● **EXTRACTED TEXT**

● ● ● ● ●

Relatable to the previous figure, here is one way to connect two nodes (e.g., Nouns) with a relation (e.g., Verb) into a graph using English grammar:

Noun 1 with Adjective 1 -> Verb 1 with Adverb 1 to -> Noun 2 with Adjective 2.

Unlike RDBMS, graph databases have efficient implementations of graph algorithms in-built, so traversing them is not super hard. Another difference is that relations in graph databases can have useful attributes. For instance, in the example above, we are tracking the time for each event with timestamp: t.

Publishing graph as an API

If you were the producer and consumer of the data, you would not have to rethink data. Oftentimes, in a complex data setup, others depend on the data you produce and vice versa. Therefore, asynchronicity in communications is critical to a graph's success.

A Sample Knowledge Architecture
  • Taxonomy + Ontology: It was covered earlier.
  • Graph database: The heart of a knowledge graph is a graph database. Graph databases are special NoSQL database solution that efficiently stores nodes, attributes, and the relationships. It is a strong candidate for working as the single source of truths. Most graph databases also come with in-built graph traversal algorithms along with a query system.

    Data Science models and Semantic Web technologies can then be applied to such a database for highly contextualized analytics and training.
  • Graph Intelligence API (GIA): This API abstracts and controls access to the graph database. If immutability is desired, you may provide authorized-only access to the update operations.
  • Producers: These are part of your apps that supply facts. Whenever a producer comes across an interesting fact to report, it may make an asynchronous call to the GIA to store it with appropriate relationships among nodes. It will make the facts instantly available in the graph vs. waiting for long-running data warehouse pipelines to finish.

    One of the benefits of the graph is that it is always a work in progress, so there is no significant upfront cost in migrating all data to the graph. Instead, systems interested in publishing their facts to the graph, whenever they are ready, can start pushing without depending on other systems or data points.
  • Consumers: As the name suggests, it can request and access knowledge via GIA.

Who uses Knowledge Graphs and why?

In 2013, Facebook launched Graph API, and everything about their business has changed since then. Advertisers could niche down at an unimaginably granular level. Apps and AI became scary-intelligent. Users found far more contextual and useful recommendations—all under 1 second, like Google, subsecond responses, yet current.

We can use the same technique and be omnipresent in a customer's journey, not with yesterday's data (e.g., warehousing, conventionally), but current, not in 1-3 minutes, but now. An appropriate analogy would be using a hardcover journal vs. RoamResearch, or a 500-page geography book vs. a world map.

The following are some of the widely known applications:

  • Relationship mining: ability to find links between entities and concepts that are not apparent
  • Influencer mining: ability to calculate centrality and find key concepts/entities that influence a given outcome
  • Similarity mining: find concepts/entities that are similar based on active/latent features, useful for compare X vs. Y
  • Community mining: clustering/bucketing similar entities, useful for grouping concepts/entities
  • Recommendation/prediction: based on similar previous links between concepts/entities, predict/recommend links yet to be made
  • Anomaly detection: For example, fraud detection

Conclusion

The potential for graphs, especially in the context of the financial industry, is immense. In this post, we have briefly seen what it might look like to use graph technology, coming from contemporary data warehousing solutions, behind the API success of Facebook (2013) and Google (2012) and many data miners like Thomson Reuters.

● ● ● ● ●

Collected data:
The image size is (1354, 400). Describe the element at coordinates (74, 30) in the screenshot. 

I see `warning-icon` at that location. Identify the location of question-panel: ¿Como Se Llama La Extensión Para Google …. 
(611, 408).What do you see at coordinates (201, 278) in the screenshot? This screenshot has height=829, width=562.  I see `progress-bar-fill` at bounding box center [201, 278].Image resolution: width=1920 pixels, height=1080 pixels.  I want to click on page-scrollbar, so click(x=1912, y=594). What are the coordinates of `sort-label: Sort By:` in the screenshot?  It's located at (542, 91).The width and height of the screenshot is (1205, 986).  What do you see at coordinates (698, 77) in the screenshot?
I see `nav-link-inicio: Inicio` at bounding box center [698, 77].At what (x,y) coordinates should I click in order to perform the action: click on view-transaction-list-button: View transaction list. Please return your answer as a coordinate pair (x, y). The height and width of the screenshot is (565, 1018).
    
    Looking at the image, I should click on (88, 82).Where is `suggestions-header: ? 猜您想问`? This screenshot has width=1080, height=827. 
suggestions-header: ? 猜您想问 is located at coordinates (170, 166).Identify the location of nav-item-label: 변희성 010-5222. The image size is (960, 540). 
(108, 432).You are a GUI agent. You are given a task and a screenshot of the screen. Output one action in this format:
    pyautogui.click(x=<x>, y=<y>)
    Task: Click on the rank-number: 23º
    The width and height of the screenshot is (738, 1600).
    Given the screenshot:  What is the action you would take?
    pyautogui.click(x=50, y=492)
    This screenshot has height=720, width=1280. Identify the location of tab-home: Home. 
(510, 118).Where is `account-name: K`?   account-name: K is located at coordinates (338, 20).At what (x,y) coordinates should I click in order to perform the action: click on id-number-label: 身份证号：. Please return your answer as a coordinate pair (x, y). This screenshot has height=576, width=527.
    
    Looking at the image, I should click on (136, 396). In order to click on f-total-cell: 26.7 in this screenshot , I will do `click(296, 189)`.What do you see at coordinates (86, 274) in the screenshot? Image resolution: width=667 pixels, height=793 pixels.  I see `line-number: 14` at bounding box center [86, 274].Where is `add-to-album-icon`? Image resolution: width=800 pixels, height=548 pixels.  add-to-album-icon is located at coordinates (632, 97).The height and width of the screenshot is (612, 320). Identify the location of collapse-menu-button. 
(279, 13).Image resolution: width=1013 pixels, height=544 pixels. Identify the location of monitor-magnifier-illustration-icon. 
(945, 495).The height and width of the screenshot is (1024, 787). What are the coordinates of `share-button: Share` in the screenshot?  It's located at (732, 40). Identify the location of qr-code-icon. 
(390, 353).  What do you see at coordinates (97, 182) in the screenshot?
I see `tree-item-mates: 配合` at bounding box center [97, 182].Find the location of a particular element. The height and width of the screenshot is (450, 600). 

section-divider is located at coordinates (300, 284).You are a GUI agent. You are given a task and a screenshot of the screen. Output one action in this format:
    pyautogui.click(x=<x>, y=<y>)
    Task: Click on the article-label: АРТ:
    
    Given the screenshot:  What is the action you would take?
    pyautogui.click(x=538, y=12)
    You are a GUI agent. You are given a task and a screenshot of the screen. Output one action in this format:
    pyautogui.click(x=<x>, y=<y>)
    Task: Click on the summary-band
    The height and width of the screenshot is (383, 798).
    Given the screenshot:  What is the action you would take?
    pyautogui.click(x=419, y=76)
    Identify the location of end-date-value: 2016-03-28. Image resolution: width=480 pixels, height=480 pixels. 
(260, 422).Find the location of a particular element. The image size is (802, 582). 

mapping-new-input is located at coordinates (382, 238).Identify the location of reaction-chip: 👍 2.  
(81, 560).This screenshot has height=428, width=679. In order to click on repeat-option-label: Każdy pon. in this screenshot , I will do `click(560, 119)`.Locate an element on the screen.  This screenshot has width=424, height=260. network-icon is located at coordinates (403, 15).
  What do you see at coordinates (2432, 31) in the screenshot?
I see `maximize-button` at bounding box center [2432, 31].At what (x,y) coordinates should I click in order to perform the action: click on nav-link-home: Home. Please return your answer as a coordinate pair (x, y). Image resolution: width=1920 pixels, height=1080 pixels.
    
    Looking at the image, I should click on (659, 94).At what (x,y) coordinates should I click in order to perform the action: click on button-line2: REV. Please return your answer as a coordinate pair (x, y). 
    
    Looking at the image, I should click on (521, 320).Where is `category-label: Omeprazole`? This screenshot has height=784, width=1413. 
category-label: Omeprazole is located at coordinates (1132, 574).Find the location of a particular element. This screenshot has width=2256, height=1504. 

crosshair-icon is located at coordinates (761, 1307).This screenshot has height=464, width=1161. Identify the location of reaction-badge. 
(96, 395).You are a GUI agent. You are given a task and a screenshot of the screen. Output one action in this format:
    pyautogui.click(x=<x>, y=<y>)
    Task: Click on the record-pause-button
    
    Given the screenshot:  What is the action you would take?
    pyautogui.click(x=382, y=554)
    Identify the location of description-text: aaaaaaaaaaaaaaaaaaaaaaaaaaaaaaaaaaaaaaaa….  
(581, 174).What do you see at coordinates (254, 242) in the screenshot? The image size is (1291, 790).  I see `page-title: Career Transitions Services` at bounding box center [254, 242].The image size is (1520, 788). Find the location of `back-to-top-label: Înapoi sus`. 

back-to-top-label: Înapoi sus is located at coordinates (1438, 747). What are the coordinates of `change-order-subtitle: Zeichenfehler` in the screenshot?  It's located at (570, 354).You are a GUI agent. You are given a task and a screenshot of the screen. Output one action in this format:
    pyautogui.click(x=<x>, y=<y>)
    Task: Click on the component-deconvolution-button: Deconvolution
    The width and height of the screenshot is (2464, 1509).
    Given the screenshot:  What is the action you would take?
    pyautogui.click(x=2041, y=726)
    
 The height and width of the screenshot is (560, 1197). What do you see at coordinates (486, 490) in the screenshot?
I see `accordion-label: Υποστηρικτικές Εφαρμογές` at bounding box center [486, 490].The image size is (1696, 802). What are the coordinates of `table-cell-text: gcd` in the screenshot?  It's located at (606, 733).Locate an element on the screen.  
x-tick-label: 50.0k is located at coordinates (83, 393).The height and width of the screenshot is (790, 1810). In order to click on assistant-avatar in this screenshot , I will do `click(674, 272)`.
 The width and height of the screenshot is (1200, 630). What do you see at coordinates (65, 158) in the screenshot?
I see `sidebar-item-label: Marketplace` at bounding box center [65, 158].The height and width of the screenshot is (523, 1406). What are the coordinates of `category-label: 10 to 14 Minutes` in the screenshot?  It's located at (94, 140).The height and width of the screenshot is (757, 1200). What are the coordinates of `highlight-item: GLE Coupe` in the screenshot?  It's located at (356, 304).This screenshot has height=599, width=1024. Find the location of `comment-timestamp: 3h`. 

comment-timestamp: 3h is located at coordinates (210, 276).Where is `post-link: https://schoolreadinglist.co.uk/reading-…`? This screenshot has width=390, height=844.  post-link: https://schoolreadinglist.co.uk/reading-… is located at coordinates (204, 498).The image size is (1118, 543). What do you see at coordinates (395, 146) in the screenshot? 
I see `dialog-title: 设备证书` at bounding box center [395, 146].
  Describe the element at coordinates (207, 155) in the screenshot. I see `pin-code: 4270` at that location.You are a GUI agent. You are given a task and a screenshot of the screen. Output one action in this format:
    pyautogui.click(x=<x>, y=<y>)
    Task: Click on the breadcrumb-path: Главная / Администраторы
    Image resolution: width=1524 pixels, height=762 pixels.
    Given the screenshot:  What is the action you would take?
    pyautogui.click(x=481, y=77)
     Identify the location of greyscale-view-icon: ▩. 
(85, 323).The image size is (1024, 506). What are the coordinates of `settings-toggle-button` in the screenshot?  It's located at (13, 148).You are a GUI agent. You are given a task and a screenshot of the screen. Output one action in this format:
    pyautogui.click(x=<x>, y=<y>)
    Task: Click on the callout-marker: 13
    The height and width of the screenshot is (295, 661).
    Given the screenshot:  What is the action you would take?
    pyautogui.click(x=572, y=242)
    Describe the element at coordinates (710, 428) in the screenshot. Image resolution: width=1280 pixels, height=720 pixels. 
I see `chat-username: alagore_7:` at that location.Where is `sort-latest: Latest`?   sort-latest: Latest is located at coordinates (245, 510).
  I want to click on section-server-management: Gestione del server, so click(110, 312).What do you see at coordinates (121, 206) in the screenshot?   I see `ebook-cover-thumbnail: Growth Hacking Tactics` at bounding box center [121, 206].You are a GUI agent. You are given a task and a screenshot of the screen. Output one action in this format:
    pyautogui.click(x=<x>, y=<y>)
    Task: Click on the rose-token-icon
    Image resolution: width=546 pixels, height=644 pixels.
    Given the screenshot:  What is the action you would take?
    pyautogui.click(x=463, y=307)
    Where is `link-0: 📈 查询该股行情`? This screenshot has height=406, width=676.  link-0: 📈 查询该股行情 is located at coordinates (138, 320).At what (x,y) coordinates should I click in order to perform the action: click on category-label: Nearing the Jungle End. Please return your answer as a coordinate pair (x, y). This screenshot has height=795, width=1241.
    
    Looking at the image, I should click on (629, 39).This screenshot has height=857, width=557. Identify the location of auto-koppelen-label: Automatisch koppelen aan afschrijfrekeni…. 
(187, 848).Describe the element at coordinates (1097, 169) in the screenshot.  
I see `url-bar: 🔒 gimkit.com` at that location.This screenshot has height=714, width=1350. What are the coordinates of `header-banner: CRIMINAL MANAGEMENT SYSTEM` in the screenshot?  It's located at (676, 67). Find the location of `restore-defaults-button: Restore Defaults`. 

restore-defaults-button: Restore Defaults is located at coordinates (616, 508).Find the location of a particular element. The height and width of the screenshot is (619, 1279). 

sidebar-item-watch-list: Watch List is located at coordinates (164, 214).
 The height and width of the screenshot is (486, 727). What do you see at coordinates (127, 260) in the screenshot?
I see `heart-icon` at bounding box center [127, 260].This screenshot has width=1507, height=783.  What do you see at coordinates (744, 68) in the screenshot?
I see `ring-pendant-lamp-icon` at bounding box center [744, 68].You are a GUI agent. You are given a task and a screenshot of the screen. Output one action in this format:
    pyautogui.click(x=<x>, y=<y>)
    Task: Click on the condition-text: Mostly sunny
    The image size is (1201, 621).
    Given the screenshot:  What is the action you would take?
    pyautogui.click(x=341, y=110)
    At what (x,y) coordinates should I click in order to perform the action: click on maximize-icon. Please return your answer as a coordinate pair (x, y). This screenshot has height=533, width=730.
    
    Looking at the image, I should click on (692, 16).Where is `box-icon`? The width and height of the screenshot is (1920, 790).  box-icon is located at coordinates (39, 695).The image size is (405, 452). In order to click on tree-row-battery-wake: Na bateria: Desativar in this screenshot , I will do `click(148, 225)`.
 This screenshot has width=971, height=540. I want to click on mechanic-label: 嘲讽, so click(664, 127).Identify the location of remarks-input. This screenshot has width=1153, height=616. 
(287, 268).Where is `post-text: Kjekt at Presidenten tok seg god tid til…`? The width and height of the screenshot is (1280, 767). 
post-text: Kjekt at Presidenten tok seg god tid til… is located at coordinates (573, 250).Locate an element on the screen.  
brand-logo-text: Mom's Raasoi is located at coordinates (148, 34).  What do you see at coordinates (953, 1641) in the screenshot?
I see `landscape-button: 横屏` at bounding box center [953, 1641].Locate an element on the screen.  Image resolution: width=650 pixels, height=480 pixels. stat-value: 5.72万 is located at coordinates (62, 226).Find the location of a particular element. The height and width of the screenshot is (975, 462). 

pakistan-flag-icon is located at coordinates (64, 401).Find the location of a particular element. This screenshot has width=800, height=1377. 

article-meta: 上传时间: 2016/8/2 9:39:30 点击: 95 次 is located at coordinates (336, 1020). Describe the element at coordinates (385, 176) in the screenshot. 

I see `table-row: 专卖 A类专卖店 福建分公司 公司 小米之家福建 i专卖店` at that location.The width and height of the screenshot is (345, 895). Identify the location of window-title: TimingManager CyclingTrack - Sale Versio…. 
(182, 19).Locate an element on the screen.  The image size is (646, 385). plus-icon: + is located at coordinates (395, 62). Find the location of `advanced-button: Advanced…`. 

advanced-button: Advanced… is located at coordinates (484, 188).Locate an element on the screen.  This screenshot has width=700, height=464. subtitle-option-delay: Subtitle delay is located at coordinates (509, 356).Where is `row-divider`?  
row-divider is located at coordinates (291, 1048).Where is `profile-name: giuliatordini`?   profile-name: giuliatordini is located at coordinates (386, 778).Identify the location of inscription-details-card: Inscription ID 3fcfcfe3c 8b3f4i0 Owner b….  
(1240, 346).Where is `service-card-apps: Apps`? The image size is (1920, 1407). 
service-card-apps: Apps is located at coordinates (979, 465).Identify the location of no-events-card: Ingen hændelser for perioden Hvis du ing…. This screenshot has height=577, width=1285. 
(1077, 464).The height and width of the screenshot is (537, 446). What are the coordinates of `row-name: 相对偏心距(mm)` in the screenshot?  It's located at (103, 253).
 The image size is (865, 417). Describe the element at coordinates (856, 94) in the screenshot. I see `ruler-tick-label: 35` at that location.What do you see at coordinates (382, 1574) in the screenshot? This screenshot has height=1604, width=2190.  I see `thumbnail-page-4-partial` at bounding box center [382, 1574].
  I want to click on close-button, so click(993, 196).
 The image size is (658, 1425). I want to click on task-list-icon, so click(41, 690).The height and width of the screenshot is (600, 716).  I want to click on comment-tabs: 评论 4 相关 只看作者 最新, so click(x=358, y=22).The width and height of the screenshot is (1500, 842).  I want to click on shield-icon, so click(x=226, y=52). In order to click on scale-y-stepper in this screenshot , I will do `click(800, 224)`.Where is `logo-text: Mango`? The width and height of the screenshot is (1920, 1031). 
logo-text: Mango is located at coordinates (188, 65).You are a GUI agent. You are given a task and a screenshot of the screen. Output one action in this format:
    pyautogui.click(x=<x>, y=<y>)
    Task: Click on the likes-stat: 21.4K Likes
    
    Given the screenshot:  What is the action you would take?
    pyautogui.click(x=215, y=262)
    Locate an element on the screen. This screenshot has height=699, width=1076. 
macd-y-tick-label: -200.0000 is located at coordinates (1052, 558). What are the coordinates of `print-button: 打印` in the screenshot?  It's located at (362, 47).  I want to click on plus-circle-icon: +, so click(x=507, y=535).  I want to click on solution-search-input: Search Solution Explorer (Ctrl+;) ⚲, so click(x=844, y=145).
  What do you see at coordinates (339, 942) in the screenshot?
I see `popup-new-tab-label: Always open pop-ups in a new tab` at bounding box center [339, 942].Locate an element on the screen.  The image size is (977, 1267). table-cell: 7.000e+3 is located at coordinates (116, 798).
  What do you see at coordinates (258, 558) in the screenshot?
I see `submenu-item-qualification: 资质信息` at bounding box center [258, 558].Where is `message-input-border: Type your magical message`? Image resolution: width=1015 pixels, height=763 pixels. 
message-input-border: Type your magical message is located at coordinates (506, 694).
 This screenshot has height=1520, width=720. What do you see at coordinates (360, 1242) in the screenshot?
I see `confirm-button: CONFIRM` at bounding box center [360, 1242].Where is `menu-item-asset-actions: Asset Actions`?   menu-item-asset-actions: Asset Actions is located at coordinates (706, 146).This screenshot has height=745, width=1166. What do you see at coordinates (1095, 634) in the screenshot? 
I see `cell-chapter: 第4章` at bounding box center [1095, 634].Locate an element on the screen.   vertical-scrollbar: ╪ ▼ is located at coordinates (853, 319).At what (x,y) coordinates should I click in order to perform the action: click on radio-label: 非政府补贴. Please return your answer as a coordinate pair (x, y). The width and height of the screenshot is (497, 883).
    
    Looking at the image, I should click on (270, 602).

● ● ● ● ●

● **INSTRUCTIONS FOR THE TASK**
From the knowledge graph text above, extract the passage from "Publishing graph as" up to and including "was covered earlier.", copying it word for word.

● **FINISHED EXERCISE**
Publishing graph as an API

If you were the producer and consumer of the data, you would not have to rethink data. Oftentimes, in a complex data setup, others depend on the data you produce and vice versa. Therefore, asynchronicity in communications is critical to a graph's success.

A Sample Knowledge Architecture
  • Taxonomy + Ontology: It was covered earlier.